The cathedral was inaugurated on the morning of Thursday, 9 December 2021. The ceremony was attended by Sheikh Abdullah bin Hamad Al Khalifa, who represented the King of Bahrain, Hamad bin Isa Al Khalifa. Also in attendance were Msgr. Paul Hinder, the Apostolic Administrator of Northern Arabia; Msgr. Eugene Nugent, the Apostolic Nuncio in Bahrain, Kuwait, and Qatar; and Cardinal Luis Antonio Tagle, the Prefect of the Congregation for the Evangelization of Peoples. The next day, on 10 December 2021, Cardinal Tagle presided over the liturgy for the consecration of the place of worship along with Monsignors Nugent and Hinder.

== Papal visit ==
On 4 November 2022, Pope Francis made a historic visit to the Cathedral of Our Lady of Arabia in Bahrain. During his visit, the Pope expressed his gratitude to the people of Bahrain for their care for the country's Catholic community. He also addressed the issue of unity in diversity within the Christian community and emphasized the importance of praise and worship in bringing Christians together.

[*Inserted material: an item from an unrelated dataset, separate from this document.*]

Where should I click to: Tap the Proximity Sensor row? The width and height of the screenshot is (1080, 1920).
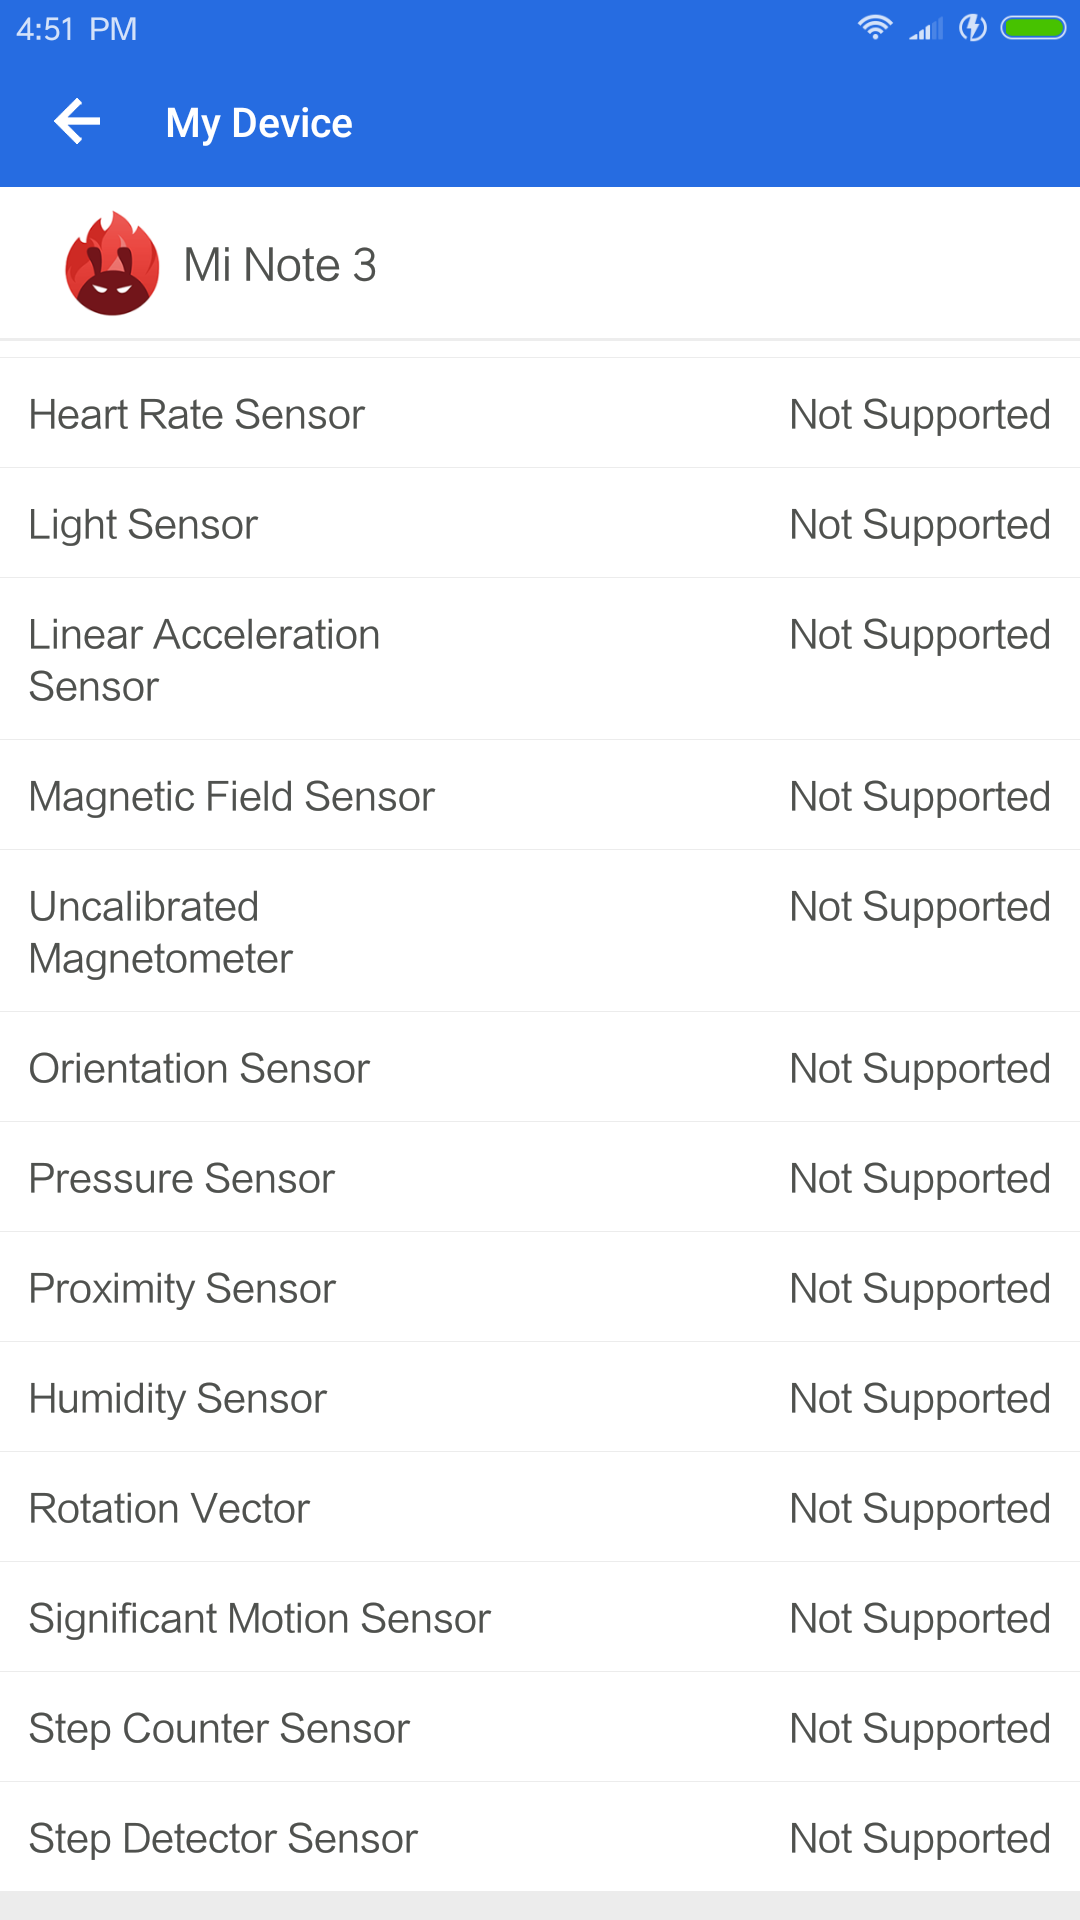[x=540, y=1288]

The Pope's visit to the Cathedral of Our Lady of Arabia was significant for several reasons. It was the first time a Pope had visited Bahrain. The visit also served as a symbol of the Catholic Church's commitment to interfaith dialogue and its desire to promote greater unity within the Christian community.

== Controversies ==

The planned construction of the largest Roman Catholic church in the Gulf was intended to demonstrate Bahrain's traditions of religious tolerance in a region where churches face significant limitations. However, it has become another point of tension in a country already of divided Muslim communities. Hardline clerics have opposed the construction of the church complex.

Over 70 clerics signed a petition stating that building churches in the Arabian Peninsula was forbidden. The government ordered the transfer of a prominent cleric, Sheikh Adel Hassan al-Hamad, out of his mosque in response to his opposition, but protests by his supporters forced the government to cancel the order.

More than 50 people have died and hundreds have been detained in nearly 19 months of unrest in the country. The Vatican plans to carve out a new apostolic district covering Kuwait, Bahrain, Qatar, and Saudi Arabia. The new administrative headquarters are expected to shift from Kuwait to Bahrain. Bahrain has a unique tradition of tolerance among different religions, sects, and races, with native Christian, Jewish, and Hindu communities.